According to Reprieve, a tribal gathering in the area was struck in March 2011 and 50 people were killed; several of Mr Jalal’s relatives were among the injured.

“As a result of the UAV strikes, Malik Jalal and others residing in the area live in constant fear,” Reprieve wrote in a letter to BIS. “There are very often UAVs hovering overhead. “Members of Malik Jalal’s tribe cannot tell whether they are intending to fire missiles or simply for surveillance, and the knowledge that any one of them at any time could launch a missile is unbearable.”

In their pre-action letter of claim to BIS, Reprieve details the technical assistance UK companies are providing to the CIA’s programme, which uses UAVs such as General Atomics’ MQ-1 Predator and MQ-9 Reaper.

It alleges that the sale of antennas and other key electronic parts to the US programme should be prohibited under the Consolidated EU and National Arms Export Licensing Criteria, which require that the equipment should not be used for acts that contravene the law of armed conflict.

Reprieve’s claim states: “The CIA’s use of UAVs to fire missiles in Pakistan is... in breach of the international law of armed conflict... The US is not involved in an 'armed conflict' with Pakistan and, in any event, the UAVs are operated by CIA employees who are not 'lawful combatants’ for the purposes of the Geneva conventions.

“Killing citizens (including children and rescuers) of a sovereign state with which the US is not at war is plainly an aggressive use of force.”Among the UK companies alleged to be supplying equipment for the Predator and Reaper is the British firm Cobham who denied that it was involved.
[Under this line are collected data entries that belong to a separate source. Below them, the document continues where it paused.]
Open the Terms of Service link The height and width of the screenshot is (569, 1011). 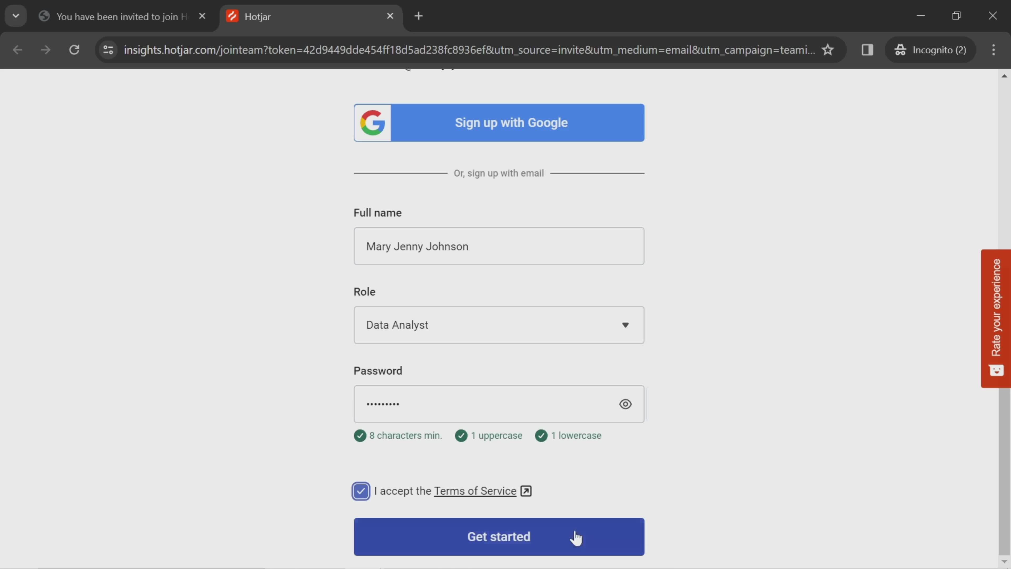(475, 490)
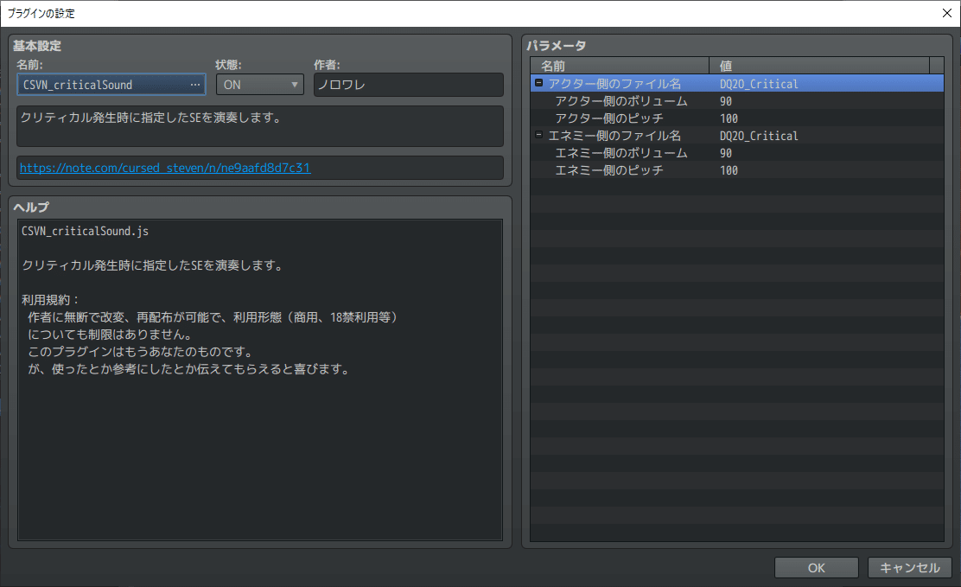Collapse the アクター側のファイル名 parameter group
Screen dimensions: 961x587
(x=538, y=84)
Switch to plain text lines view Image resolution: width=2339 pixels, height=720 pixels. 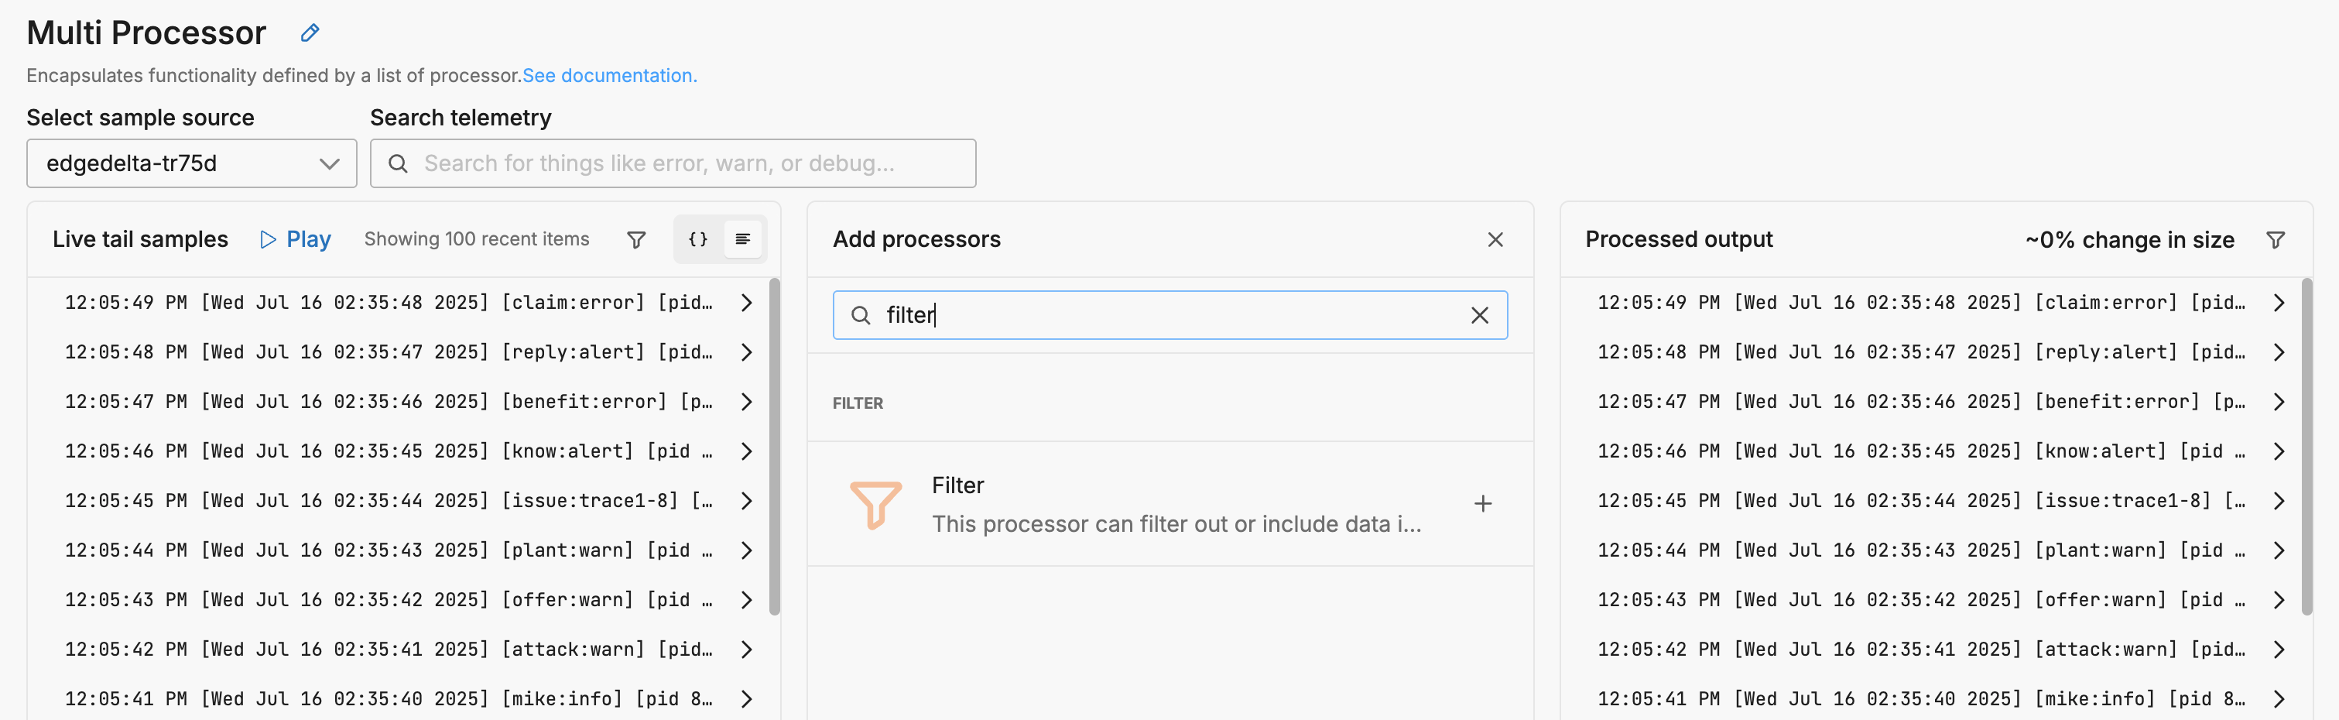point(743,239)

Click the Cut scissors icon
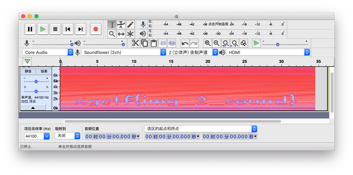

A spokesman said: “We haven’t exported any of our products to US drones that were used in Pakistan.”A letter of response from the government’s Treasury Solicitors department, on behalf of BIS, said: “All applications, including those made by Cobham, are considered against the Consolidated Criteria. There was (and is) no 'clear risk’ that the goods for which [export licences] were granted to Cobham would be used in missile attacks in Pakistan.” The firm’s equipment had not been used in ‘weaponised’ UAVs, it said.

The Treasury solicitors added: “BIS, the Foreign Office and the Ministry of Defence had no evidence and therefore no reason to assess that there was a clear risk that these goods would be used in missile attacks by UAVs in Pakistan, or to consider the application of the Consolidated Criteria by reference to any such possibility.”

The courts had declined to give judgment in previous similar export claims, the government’s lawyers pointed out.

Jules Carey, the solicitor acting for Reprieve, said: “The issue is about the practice of licensing parts for export that are used in weaponised UAVs for targeted killings by the US government. BIS seeks to avoid engaging, by arguing, for instance, that this is not a case that can be tried in the British courts or that Malik Jalal, who lives in the shadow of the drones, has sufficient interest in the case.”

A BIS spokesperson said: “The government takes its arms export responsibilities very seriously, and operates one of the most rigorous arms export control regimes in the world.

“All export licences are considered on a case-by-case basis against the export licensing criteria, in light of the prevailing circumstances at the time and depending on end use. We do not export equipment where there is a clear risk [that] it might be used for internal repression, or would aggravate existing tensions or conflicts, or would be used aggressively against another country.”